In northeastern Queens, the DOE is targeting Flushing High School. The school will close at the end of the school year and reopen as a “new school” in the fall. The plan is maddening and opposed by nearly every elected official and the communities that these schools serve.
This is a show put on in order to receive federal School Improvement Grants. The city Panel for Education Policy is scheduled to vote April 26 on whether or not to close Flushing and other schools. The PEP has never voted against the wishes of the puppet master at City Hall.
What sense do the closings make? If these schools are not performing up to the standards set by the DOE, then find out why and make the changes that need to be made. This will require investing more money into the schools and making certain teachers have the textbooks and equipment they need to deliver a quality education. The DOE plan to close and reopen schools will also require a substantial investment.
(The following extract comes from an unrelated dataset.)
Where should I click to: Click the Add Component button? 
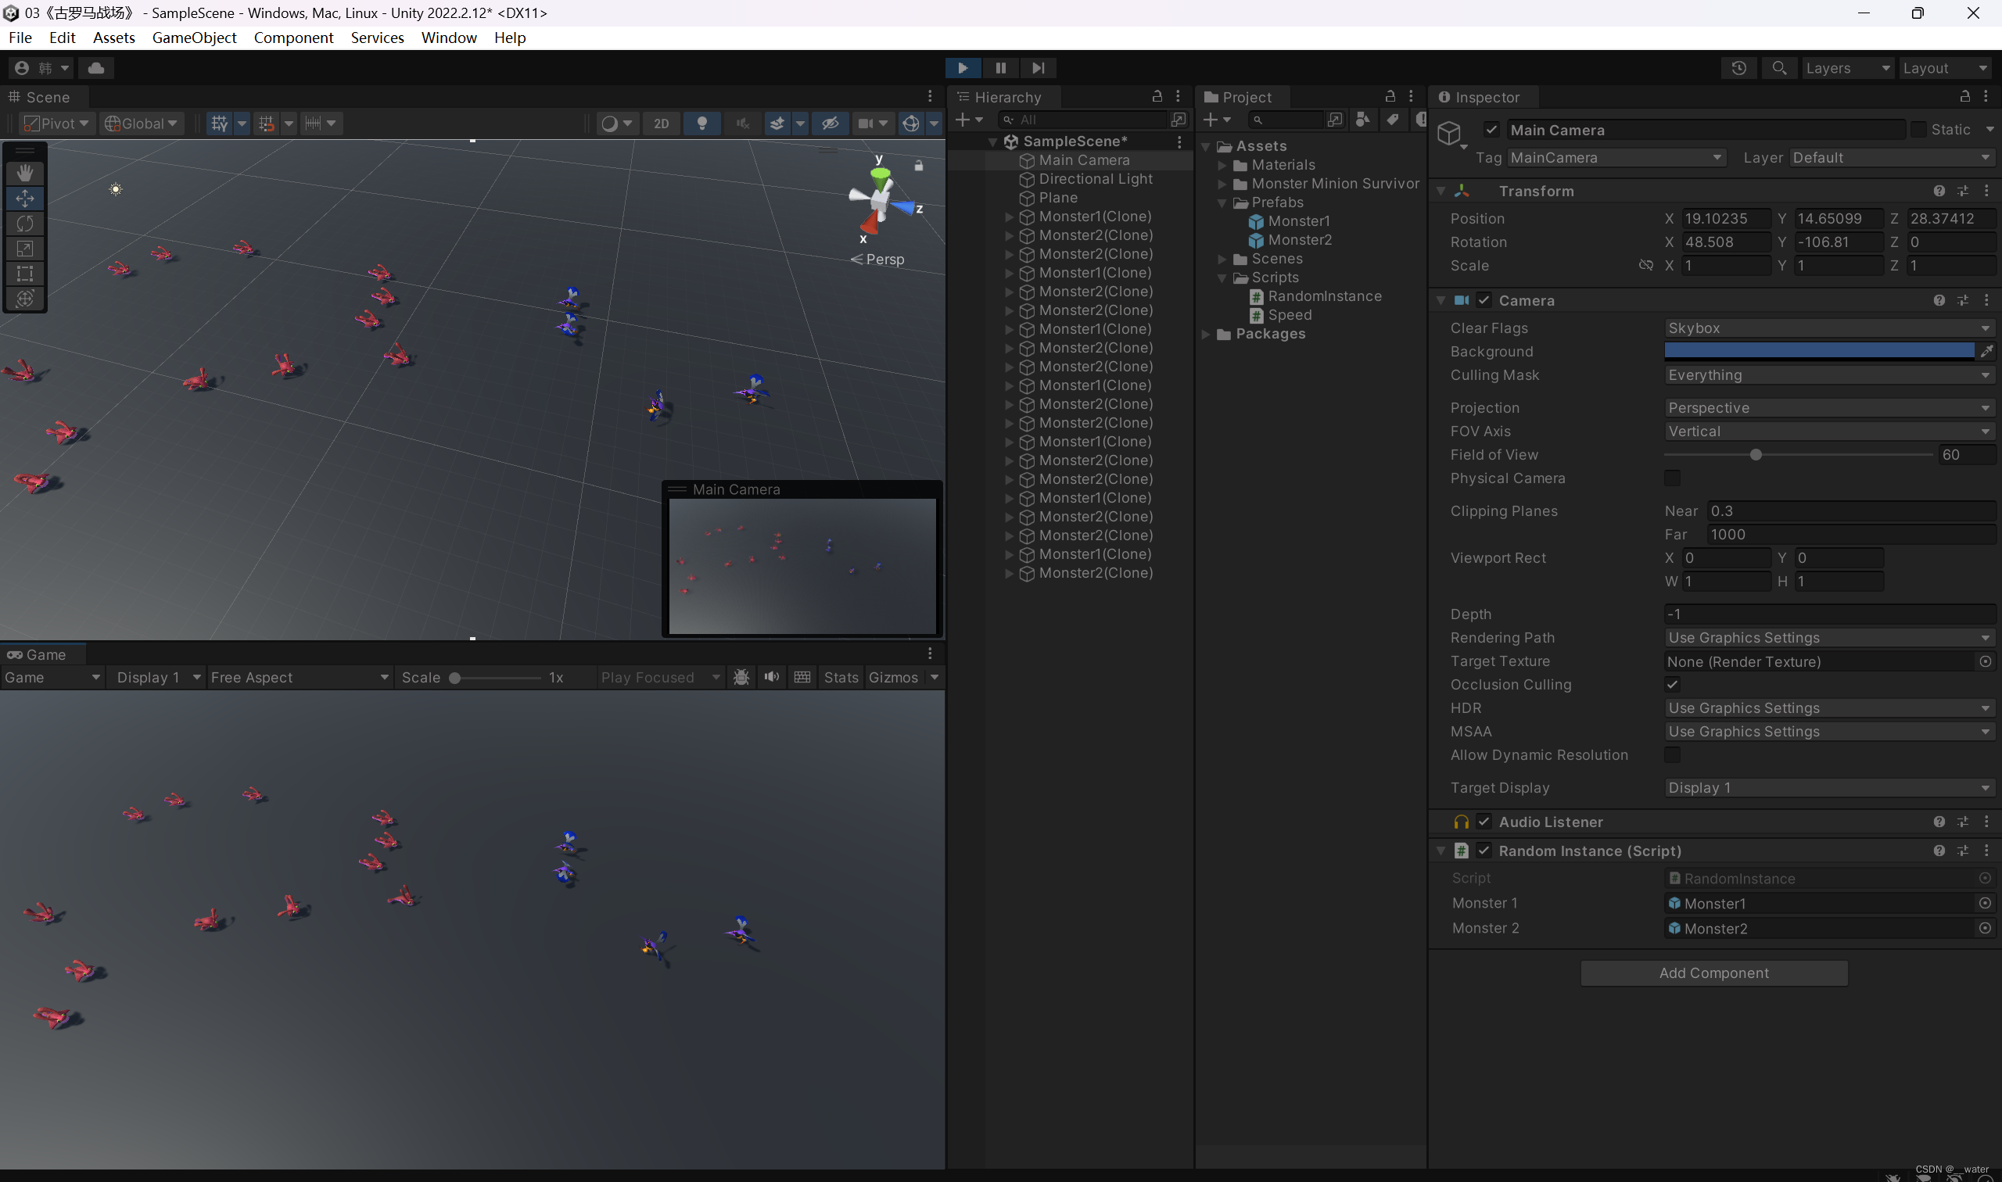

The DOE needs to look at class sizes, infrastructure and the challenges faced by students in each of these schools. It may be that the administrations need to be changed and some teachers may need to be trained. After years of neglect, it is infuriating the DOE has decided to destroy schools.
The last time the DOE held a public meeting to discuss this approach, the people who could squeeze in were so angry the DOE officials could not be heard. But the officials did not get the message that parents with children in the targeted schools are mad as hell.
The United Federation of Teachers is opposed to the plan. Sadly, the Bloomberg administration has never listened to or shown respect for the teachers’ union.
State Sen. Toby Stavisky, a member of the Senate Education Committee, said “Flushing HS is beginning to turn itself around” and pointed out that graduation rates have improved three years in a row.
“We don’t need additional layers of educational bureaucracy,” she said.